What is Spine Fusion Surgery?
Blausen.com staff. "Blausen gallery 2014". Wikiversity Journal of Medicine. DOI:10.15347/wjm/2014.010. ISSN 20018762.
Fusion refers to getting bone to grow between two adjacent bones. Spinal fusion surgery strengthens the spine by joining two or more vertebrae together with bone and instrumentation. This is usually done with screws, rods, and spacers that help provide stability. The indications for this include symptomatic instability or back pain that has been diagnosed to occur from a specific motion segment.
Over the past 13 years of my spine surgery career, it has been a rare occurrence to perform more than a two-level fusion. If your surgeon is recommending a fusion of more than two levels then the indications should be solid and diagnosis confirmed by pain mapping injections.

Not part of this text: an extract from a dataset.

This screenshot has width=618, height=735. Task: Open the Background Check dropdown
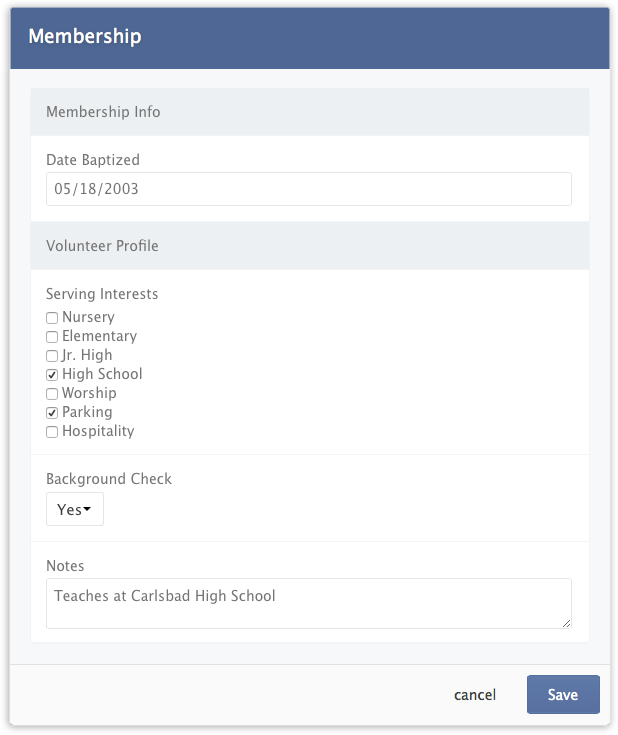click(x=74, y=509)
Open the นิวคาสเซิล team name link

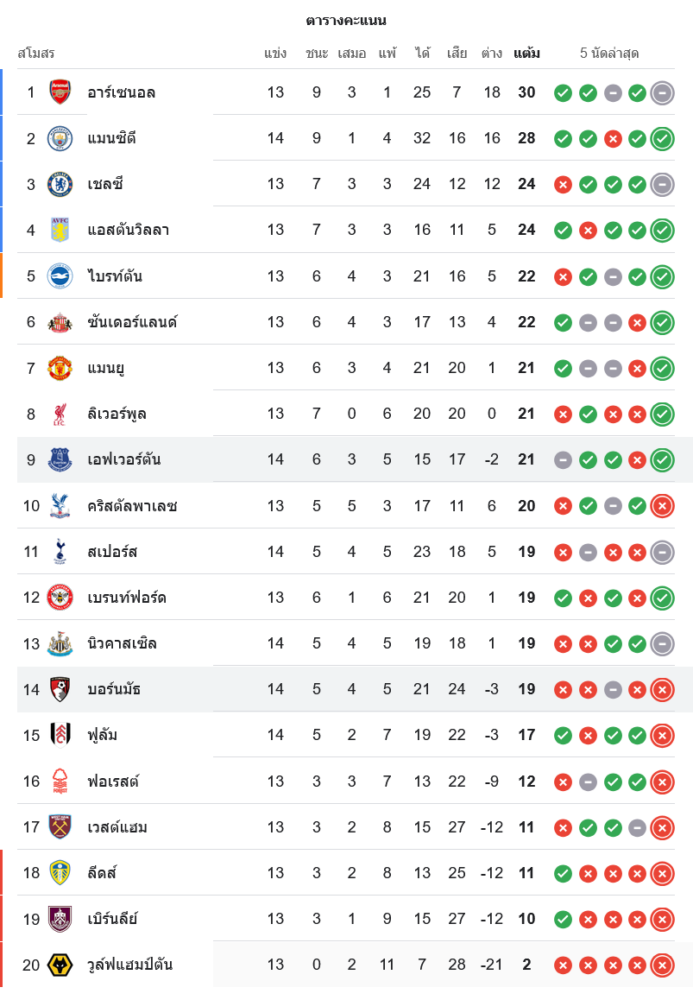tap(122, 643)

Spinal fusion is often recommended for diseases that cause severe back and leg pain not responsive to conservative treatments such as rest, brace, physical therapy, and steroid injections. The most common indications for a spinal fusion are degenerative disc disease (wearing out of the disc), spondylolisthesis (slippage of the spine), broken back (spinal fractures from falls or car accidents), and cancer.
Fusion for Degenerative Disc Disease
Degenerative Disc Disease is a worn-out but painful disc. Over time discs may dehydrate, collapse in height and develop annular tears thus forming a degenerated disc and possibly becoming painful.
Spondylolisthesis is an unstable condition of one vertebra slipping forward over another. The bones are no longer in alignment. The most common causes of spondylolisthesis are fracture of pars interarticularis due to adolescent injury (isthmic spondylolisthesis) and arthritis in later life (degenerative spondylolisthesis). The slippage may lead to pain, numbness, tingling and weakness.
Fusion for degenerative disc disease may be avoided by performing an endoscopic laser ablation of the annular tears. There is evidence that this treatment can be effective at reducing the back pain associated with degenerative disc disease.